A Comment About

In Dresden, Obama Does Not Disappoint … Germans

June 8, 2009 - 6:39 am - by John Rosenthal
davod
2009-06-08 09:20:07

Bohemond already noted that Dresden was a major logiscs hub for the war in the East. Look at a map.

“I believe it was the british that carried out the raid and the commanding General was at least relieved of his command.”

Is this a hopefull statement? I doubt if Harris was relievd. The US also bombed Dresden

“3 enemyofthestate: when dealing with coventry england,one must keep in mind that churchhill willingly allowed coventry to be destroyed. the city could have been evacuated fairly well,but to do so would have tiped off the germans that their codes had been compromised.”

Bullshit:

Read the link:

What did Churchill know and when did he know it?

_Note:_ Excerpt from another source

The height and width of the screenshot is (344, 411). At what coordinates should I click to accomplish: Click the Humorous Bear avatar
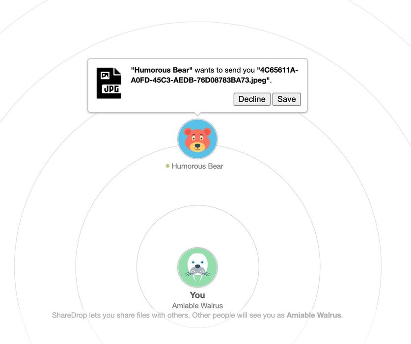coord(197,139)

“The most succinct summary came from one of Churchill’s private secretaries, John Colville, in his book, The Churchillians (London, 1981), page 62:

All concerned with the information gleaned from the intercepted German signals were conscious that German suspicions must not be aroused for the sake of ephemeral advantages. In the case of the Coventry raid no dilemma arose, for until the German directional beam was turned on the doomed city nobody knew where the great raid would be. Certainly the Prime Minister did not. The German signals referred to a major operation with the code name “Moonlight Sonata.” The usual “Boniface” secrecy in the Private Office had been lifted on this occasion and during the afternoon before the raid I wrote in my diary (kept under lock and key at 10 Downing Street), “It is obviously some major air operation, but its exact destination the Air Ministry find it difficult to determine.”

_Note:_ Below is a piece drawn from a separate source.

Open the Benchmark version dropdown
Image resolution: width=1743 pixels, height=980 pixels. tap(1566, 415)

That same afternoon, Thursday 14 November 1940, Churchill set off with [private secretary] John Martin for Ditchley, Mr. and Mrs. Ronald Tree’s house in Oxfordshire, generously made available to the Prime Minister once a month when the moon was full and the PM’s official residence, Chequers, was vulnerable. Just before Churchill left, word was received that “Moonlight Sonata” was likely to take place that night. In the car he opened his most recent yellow box and read the German signals in full. He immediately told the chauffeur to turn round, and went back to Downing Street.

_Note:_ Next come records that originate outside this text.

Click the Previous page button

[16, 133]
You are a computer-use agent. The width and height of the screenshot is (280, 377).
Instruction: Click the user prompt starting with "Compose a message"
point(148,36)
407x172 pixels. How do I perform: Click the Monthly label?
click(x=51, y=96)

On arrival he decided that due precautions must be taken, for he assumed the operation to be aimed at London and to be a more massive assault than had ever been made before. He ordered that the female staff be sent home before darkness fell. He packed John Peck and me off to dine and sleep in a sumptuous air-raid shelter prepared and equipped in Down Street underground station by the London Passenger Transport Board. They made it available to the Prime Minister as well as to their own executive. Churchill called it “the burrow,” but used it himself on only a few occasions.

John Peck and I dined apolaustically in “the burrow.” I commented, with a blend of gratification and disapproval, “Caviar (almost unobtainable in these days of restricted imports); Perrier Jouet 1928; 1865 brandy and excellent Havana cigars.” Meanwhile Churchill, impatient for the fireworks to start, made his way to the Air Ministry roof with John Martin and saw nothing. For on their way to Coventry, the raiders dropped no bombs on London.

There is not even the thinnest shred of truth in Group Captain Winterbotham’s story of Coventry. It is to be hoped that neither this incident nor a score of others with which Mr. Stevenson’s book about “Intrepid” is gaudily bedizened are ever used for the purpose of historical reference. To dispel such an unacceptable hazard is my excuse for this long digression.

Colville was not the first to reveal the truth. Former private secretary, John Martin, who had been with Churchill in London on the fateful night, awaiting the bombers that never came, recalled the facts in The Times on 28 August 1976, when the charge was first circulating. A quarter century later, Christopher Hitchens in The Atlantic wrote that no Churchill defender has ever challenged the story. Historians Norman Longmate, Ronald Levin, Harry Hensley, and David Stafford are just four historians who as early as 1979 explicitly dismissed the Coventry story for the nonsense it is.

Colville’s hopes were in vain. The Coventry lie hardily endures, probably forever, periodically resurrected and solemnly proclaimed by those who have convinced themselves of Churchill’s perfidy.”